→ Collected data entries:
----------------------------------------
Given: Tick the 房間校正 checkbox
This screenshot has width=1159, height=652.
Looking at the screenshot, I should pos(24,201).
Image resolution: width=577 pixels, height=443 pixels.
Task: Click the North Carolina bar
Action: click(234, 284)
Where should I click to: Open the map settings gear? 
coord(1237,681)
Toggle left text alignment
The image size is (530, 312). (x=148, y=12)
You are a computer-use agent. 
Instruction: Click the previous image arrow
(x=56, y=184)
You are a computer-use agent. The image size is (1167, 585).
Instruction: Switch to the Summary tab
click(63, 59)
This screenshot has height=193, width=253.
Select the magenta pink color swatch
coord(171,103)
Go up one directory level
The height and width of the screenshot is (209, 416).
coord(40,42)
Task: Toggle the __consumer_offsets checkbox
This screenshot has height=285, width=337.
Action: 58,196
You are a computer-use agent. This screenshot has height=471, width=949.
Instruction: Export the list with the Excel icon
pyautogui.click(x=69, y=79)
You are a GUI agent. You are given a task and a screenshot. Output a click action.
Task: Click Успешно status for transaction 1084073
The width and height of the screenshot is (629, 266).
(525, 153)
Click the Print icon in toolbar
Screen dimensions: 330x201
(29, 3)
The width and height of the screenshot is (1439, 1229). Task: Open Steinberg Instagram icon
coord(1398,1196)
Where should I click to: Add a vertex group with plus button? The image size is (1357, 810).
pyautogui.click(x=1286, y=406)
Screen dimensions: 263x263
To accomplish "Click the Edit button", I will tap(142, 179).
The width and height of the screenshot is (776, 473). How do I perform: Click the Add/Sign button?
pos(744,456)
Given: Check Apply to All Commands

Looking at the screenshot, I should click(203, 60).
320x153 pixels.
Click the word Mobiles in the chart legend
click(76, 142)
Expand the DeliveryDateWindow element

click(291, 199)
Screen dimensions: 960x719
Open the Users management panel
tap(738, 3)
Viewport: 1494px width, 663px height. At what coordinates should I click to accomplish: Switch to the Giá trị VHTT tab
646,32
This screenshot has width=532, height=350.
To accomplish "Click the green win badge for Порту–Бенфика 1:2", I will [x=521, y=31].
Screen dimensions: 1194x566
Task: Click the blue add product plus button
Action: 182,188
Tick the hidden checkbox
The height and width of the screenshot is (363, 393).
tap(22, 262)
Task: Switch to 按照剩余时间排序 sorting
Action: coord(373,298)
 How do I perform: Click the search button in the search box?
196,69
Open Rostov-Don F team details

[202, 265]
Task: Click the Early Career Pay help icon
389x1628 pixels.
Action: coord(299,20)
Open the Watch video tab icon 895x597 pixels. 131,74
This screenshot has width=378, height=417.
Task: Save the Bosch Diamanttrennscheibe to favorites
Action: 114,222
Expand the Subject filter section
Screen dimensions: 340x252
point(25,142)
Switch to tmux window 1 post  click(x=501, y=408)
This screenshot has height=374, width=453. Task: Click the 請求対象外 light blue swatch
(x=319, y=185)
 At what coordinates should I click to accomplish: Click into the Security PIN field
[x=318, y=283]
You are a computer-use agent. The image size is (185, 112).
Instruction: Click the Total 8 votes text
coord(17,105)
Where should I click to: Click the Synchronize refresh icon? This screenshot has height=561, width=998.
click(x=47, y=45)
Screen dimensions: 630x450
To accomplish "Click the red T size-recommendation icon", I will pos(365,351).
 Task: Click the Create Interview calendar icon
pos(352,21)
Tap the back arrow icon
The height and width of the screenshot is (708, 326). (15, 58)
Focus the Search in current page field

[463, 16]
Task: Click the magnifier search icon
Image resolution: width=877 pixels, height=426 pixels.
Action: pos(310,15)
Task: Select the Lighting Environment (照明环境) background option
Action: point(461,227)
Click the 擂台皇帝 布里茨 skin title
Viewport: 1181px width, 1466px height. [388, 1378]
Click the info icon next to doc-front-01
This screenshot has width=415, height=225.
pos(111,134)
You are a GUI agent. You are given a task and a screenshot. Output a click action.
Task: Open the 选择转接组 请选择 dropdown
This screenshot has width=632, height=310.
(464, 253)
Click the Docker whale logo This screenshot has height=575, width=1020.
----------------------------------------
→ Directions:
If a line in the data above contains "computer", return that line.

→ Answer space:
You are a computer-use agent. 
You are a computer-use agent. The image size is (1167, 585).
You are a computer-use agent. This screenshot has height=471, width=949.
You are a computer-use agent. The image size is (185, 112).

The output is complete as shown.